There are now 72 confirmed or probable cases of COVID-19 in Manitoba, public health officials announced Sunday.
That’s an increase of eight cases since Saturday.
Public health officials are now investigating how the new patients contracted the virus and are speaking to people they have been in contact with.
One person is in intensive care battling the disease, and another is in hospital, said Dr. Brent Roussin, Manitoba’s chief provincial public health officer.
One Manitoban, a woman in her 60s, died of the disease earlier this week.
The majority of Manitoba’s COVID-19 cases — 60 — are in Winnipeg. The Prairie Mountain Health Region has five cases, the Southern Health Region has four, and the Interlake-Eastern Health Region has three, according to provincial data.
The Northern Health Region has zero cases.
Roussin highlighted a clinical trial at the University of Manitoba studying the medical efficacy of hydroxychloroquine, an anti-malarial drug, as a treatment for COVID-19 as a promising development — he noted the trial has just begun and urged people to only take medicines as advised by doctors.
That study needs more test subjects, Roussin said — people who have been diagnosed with COVID-19 and people who have had direct contact with confirmed infections, including health care workers.
Two COVID-19 patients have recovered since the first cases in Manitoba were discovered just over two weeks ago.
Saturday saw a 25-case spike in confirmed or probable diagnoses of the disease.
Manitoba will limit gatherings to 10 people starting Monday at 12:01 a.m. under a public health order issued by Roussin. That’s down from a 50-person limit on gatherings issued previously. The ban applies to gatherings both indoors and outdoors, but doesn’t yet apply to workplaces.
That ban applies to places of worship, weddings and funerals — it does not include health care facilities or places where social services are provided like homeless shelters and childcare centres.
Retail businesses, including grocery stores, shopping centres, pharmacies and gas stations will remain open, but those businesses are responsible for ensuring a one-to-two metre distance between shoppers.

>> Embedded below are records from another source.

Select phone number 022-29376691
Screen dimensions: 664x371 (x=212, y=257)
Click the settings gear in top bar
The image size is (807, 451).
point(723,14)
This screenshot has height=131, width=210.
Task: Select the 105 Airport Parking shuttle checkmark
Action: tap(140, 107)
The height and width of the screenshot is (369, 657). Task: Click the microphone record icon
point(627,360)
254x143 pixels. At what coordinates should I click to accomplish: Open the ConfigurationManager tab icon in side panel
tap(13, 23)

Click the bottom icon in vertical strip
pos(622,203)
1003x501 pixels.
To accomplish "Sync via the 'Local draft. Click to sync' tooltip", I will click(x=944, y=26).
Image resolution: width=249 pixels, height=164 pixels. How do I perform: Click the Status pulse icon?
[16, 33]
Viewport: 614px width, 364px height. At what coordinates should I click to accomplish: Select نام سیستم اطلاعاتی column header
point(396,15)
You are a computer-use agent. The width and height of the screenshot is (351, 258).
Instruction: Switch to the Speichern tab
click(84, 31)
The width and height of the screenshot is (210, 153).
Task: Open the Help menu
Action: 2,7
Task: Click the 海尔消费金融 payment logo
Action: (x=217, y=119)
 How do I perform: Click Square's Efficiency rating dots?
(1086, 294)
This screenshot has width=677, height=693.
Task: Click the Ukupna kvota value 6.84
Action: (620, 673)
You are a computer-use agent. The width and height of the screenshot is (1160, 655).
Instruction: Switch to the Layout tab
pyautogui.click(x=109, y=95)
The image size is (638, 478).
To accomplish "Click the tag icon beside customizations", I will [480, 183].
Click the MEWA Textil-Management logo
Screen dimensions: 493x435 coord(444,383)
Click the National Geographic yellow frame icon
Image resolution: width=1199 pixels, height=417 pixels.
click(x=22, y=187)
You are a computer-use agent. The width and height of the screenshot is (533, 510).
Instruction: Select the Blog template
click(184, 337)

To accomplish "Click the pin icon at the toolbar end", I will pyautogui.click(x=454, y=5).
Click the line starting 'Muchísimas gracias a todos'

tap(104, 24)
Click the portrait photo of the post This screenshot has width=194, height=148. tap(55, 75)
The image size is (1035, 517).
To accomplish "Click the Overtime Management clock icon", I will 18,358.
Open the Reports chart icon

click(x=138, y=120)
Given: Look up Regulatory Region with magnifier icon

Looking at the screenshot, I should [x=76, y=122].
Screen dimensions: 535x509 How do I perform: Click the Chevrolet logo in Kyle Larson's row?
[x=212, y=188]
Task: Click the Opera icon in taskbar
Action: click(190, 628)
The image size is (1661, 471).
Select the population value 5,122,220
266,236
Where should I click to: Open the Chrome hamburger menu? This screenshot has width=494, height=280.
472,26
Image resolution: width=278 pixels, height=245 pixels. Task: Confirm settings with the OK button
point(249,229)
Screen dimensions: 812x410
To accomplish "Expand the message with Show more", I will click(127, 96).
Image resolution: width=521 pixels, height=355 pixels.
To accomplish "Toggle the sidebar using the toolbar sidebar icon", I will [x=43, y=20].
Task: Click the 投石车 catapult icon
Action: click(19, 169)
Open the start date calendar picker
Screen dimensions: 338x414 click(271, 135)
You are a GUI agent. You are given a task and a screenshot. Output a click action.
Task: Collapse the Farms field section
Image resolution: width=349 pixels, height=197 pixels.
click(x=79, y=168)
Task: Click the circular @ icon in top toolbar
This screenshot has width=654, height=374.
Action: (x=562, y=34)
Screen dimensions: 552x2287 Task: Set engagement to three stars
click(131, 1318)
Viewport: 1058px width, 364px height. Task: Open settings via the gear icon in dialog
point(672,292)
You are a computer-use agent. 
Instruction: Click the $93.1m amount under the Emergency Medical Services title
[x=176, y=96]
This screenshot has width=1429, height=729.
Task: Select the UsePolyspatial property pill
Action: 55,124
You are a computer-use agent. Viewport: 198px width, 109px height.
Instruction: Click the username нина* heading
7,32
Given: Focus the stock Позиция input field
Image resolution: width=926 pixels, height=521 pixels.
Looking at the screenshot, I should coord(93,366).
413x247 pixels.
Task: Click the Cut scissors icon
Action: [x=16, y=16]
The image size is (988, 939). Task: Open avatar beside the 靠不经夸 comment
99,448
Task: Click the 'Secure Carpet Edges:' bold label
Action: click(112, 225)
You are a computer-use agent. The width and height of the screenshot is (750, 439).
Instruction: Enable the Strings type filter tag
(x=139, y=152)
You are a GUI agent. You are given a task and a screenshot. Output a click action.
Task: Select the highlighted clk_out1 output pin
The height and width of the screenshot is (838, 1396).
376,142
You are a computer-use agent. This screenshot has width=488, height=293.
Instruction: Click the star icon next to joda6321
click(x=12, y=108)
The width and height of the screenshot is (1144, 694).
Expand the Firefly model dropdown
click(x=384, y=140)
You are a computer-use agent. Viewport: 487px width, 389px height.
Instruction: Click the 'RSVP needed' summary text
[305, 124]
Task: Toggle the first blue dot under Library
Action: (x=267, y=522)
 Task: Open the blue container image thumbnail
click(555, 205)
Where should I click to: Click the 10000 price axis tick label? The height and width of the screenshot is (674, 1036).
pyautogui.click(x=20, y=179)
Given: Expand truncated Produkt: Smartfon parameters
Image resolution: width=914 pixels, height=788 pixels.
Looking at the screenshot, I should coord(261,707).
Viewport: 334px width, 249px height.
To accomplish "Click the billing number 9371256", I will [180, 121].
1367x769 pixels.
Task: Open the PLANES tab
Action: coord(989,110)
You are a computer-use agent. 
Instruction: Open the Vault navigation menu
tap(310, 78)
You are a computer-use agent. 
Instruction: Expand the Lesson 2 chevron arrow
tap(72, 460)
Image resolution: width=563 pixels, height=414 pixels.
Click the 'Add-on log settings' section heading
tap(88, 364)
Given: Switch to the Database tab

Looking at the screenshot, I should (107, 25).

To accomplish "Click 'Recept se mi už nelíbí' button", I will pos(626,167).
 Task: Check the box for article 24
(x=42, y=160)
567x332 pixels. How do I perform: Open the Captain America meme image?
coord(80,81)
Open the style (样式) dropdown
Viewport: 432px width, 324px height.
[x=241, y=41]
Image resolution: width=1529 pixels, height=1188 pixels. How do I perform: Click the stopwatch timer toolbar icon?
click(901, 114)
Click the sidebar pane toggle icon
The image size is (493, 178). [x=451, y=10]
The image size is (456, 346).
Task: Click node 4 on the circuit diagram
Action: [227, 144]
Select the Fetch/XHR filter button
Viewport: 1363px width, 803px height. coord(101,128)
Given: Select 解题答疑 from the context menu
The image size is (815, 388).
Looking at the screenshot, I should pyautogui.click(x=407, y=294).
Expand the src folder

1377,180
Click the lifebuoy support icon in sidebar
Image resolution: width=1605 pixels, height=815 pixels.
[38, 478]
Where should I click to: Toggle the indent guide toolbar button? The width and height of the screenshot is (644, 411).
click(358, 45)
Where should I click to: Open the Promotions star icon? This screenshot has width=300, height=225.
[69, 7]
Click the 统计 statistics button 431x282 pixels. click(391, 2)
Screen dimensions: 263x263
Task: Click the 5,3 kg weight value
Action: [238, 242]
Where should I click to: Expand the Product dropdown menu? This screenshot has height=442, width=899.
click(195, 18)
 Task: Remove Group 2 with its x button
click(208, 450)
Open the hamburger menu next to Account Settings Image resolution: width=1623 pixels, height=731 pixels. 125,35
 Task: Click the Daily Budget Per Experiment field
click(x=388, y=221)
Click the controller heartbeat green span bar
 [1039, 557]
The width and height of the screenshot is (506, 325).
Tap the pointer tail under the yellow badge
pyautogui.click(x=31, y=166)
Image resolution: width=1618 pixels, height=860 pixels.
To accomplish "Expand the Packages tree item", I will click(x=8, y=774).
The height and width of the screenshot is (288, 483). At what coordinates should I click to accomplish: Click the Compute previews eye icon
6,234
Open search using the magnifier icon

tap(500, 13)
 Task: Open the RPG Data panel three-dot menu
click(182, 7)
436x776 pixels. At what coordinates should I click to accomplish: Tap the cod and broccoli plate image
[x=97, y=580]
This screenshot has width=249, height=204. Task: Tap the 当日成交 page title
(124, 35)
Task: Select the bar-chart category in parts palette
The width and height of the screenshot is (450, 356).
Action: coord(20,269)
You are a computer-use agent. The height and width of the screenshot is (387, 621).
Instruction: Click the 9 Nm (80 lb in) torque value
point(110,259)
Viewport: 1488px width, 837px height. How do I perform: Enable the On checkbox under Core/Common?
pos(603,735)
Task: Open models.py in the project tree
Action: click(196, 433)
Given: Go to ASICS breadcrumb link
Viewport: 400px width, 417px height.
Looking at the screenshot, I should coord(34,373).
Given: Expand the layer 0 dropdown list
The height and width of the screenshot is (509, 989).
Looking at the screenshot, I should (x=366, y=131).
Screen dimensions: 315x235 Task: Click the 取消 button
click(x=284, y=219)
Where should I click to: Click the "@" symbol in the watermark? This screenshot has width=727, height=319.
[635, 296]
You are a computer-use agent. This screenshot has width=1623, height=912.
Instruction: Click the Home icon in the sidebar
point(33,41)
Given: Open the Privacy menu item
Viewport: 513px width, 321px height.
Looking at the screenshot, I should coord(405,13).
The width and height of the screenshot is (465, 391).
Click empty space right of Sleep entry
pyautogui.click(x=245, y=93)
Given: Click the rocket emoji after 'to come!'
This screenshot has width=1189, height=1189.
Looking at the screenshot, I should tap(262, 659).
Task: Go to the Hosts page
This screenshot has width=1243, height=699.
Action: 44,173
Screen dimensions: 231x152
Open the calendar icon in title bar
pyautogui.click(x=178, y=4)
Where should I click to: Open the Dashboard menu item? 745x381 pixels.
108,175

People should not panic about the recent spike in cases, Roussin said Saturday, noting the health care system has been preparing for increased numbers since February.
Roussin again urged Manitobans to stay home, practice physical distancing, cancel travel plans and wash their hands.
Questions about COVID-19? Here are some things you need to know:
Health officials caution against all international travel. Returning travellers are legally obligated to self-isolate for 14 days, beginning March 26, in case they develop symptoms and to prevent spreading the virus to others. Some provinces and territories have also implemented additional recommendations or enforcement measures to ensure those returning to the area self-isolate.
Symptoms can include fever, cough and difficulty breathing — very similar to a cold or flu. Some people can develop a more severe illness. People most at risk of this include older adults and people with severe chronic medical conditions like heart, lung or kidney disease. If you develop symptoms, contact public health authorities.
To prevent the virus from spreading, experts recommend frequent handwashing and coughing into your sleeve. They also recommend minimizing contact with others, staying home as much as possible and maintaining a distance of two metres from other people if you go out.